# EXERCISE DESCRIPTION
Write out each entry once more so that it matches the original exactly.

********************

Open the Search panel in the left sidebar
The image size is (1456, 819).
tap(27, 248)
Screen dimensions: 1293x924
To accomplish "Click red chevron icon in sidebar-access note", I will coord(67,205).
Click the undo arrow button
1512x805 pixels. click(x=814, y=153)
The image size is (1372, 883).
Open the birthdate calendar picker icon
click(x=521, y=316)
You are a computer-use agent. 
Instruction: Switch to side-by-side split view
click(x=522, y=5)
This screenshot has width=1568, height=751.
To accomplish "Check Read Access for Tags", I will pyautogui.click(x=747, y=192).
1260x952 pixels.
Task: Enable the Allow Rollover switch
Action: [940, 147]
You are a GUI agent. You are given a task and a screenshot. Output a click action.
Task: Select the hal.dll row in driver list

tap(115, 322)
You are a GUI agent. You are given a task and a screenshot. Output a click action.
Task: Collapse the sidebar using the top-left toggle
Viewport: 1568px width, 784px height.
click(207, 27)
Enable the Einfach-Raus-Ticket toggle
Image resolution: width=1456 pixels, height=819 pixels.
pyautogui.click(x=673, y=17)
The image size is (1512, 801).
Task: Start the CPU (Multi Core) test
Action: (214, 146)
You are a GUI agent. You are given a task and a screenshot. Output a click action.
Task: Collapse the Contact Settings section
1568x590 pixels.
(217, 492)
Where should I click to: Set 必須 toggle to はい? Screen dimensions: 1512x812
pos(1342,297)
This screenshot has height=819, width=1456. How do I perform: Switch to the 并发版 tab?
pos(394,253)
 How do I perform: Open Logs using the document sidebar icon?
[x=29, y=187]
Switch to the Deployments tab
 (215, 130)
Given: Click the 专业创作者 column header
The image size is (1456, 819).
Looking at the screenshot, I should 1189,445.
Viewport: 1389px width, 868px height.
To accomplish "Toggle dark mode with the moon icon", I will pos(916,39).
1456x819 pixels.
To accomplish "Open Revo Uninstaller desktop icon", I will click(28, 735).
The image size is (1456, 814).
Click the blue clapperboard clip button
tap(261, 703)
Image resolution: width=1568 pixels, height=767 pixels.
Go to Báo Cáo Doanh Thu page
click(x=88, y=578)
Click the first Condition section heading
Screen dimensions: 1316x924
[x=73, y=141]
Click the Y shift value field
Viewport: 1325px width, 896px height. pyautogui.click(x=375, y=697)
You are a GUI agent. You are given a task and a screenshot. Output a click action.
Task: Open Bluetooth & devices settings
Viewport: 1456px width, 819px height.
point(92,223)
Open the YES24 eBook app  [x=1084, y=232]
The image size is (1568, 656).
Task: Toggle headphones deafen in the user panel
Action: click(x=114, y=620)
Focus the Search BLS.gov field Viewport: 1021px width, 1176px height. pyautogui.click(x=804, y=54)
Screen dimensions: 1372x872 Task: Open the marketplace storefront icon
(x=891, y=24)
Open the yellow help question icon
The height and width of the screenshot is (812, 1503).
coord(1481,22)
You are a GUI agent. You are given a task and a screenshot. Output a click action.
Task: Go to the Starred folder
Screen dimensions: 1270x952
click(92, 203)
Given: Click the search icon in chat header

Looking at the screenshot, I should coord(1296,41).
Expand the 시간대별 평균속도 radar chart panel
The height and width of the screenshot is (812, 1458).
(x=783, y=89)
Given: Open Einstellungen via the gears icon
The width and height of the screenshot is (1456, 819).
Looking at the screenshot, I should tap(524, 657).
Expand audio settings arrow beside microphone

********************

# FINAL ANSWER
Open the Search panel in the left sidebar
The image size is (1456, 819).
tap(27, 248)
Screen dimensions: 1293x924
To accomplish "Click red chevron icon in sidebar-access note", I will coord(67,205).
Click the undo arrow button
1512x805 pixels. click(x=814, y=153)
The image size is (1372, 883).
Open the birthdate calendar picker icon
click(x=521, y=316)
You are a computer-use agent. 
Instruction: Switch to side-by-side split view
click(x=522, y=5)
This screenshot has width=1568, height=751.
To accomplish "Check Read Access for Tags", I will pyautogui.click(x=747, y=192).
1260x952 pixels.
Task: Enable the Allow Rollover switch
Action: [940, 147]
You are a GUI agent. You are given a task and a screenshot. Output a click action.
Task: Select the hal.dll row in driver list

tap(115, 322)
You are a GUI agent. You are given a task and a screenshot. Output a click action.
Task: Collapse the sidebar using the top-left toggle
Viewport: 1568px width, 784px height.
click(207, 27)
Enable the Einfach-Raus-Ticket toggle
Image resolution: width=1456 pixels, height=819 pixels.
pyautogui.click(x=673, y=17)
The image size is (1512, 801).
Task: Start the CPU (Multi Core) test
Action: (214, 146)
You are a GUI agent. You are given a task and a screenshot. Output a click action.
Task: Collapse the Contact Settings section
1568x590 pixels.
(217, 492)
Where should I click to: Set 必須 toggle to はい? Screen dimensions: 1512x812
pos(1342,297)
This screenshot has height=819, width=1456. How do I perform: Switch to the 并发版 tab?
pos(394,253)
 How do I perform: Open Logs using the document sidebar icon?
[x=29, y=187]
Switch to the Deployments tab
 (215, 130)
Given: Click the 专业创作者 column header
The image size is (1456, 819).
Looking at the screenshot, I should 1189,445.
Viewport: 1389px width, 868px height.
To accomplish "Toggle dark mode with the moon icon", I will pos(916,39).
1456x819 pixels.
To accomplish "Open Revo Uninstaller desktop icon", I will click(28, 735).
The image size is (1456, 814).
Click the blue clapperboard clip button
tap(261, 703)
Image resolution: width=1568 pixels, height=767 pixels.
Go to Báo Cáo Doanh Thu page
click(x=88, y=578)
Click the first Condition section heading
Screen dimensions: 1316x924
[x=73, y=141]
Click the Y shift value field
Viewport: 1325px width, 896px height. pyautogui.click(x=375, y=697)
You are a GUI agent. You are given a task and a screenshot. Output a click action.
Task: Open Bluetooth & devices settings
Viewport: 1456px width, 819px height.
point(92,223)
Open the YES24 eBook app  [x=1084, y=232]
The image size is (1568, 656).
Task: Toggle headphones deafen in the user panel
Action: click(x=114, y=620)
Focus the Search BLS.gov field Viewport: 1021px width, 1176px height. pyautogui.click(x=804, y=54)
Screen dimensions: 1372x872 Task: Open the marketplace storefront icon
(x=891, y=24)
Open the yellow help question icon
The height and width of the screenshot is (812, 1503).
coord(1481,22)
You are a GUI agent. You are given a task and a screenshot. Output a click action.
Task: Go to the Starred folder
Screen dimensions: 1270x952
click(92, 203)
Given: Click the search icon in chat header

Looking at the screenshot, I should coord(1296,41).
Expand the 시간대별 평균속도 radar chart panel
The height and width of the screenshot is (812, 1458).
(x=783, y=89)
Given: Open Einstellungen via the gears icon
The width and height of the screenshot is (1456, 819).
Looking at the screenshot, I should tap(524, 657).
Expand audio settings arrow beside microphone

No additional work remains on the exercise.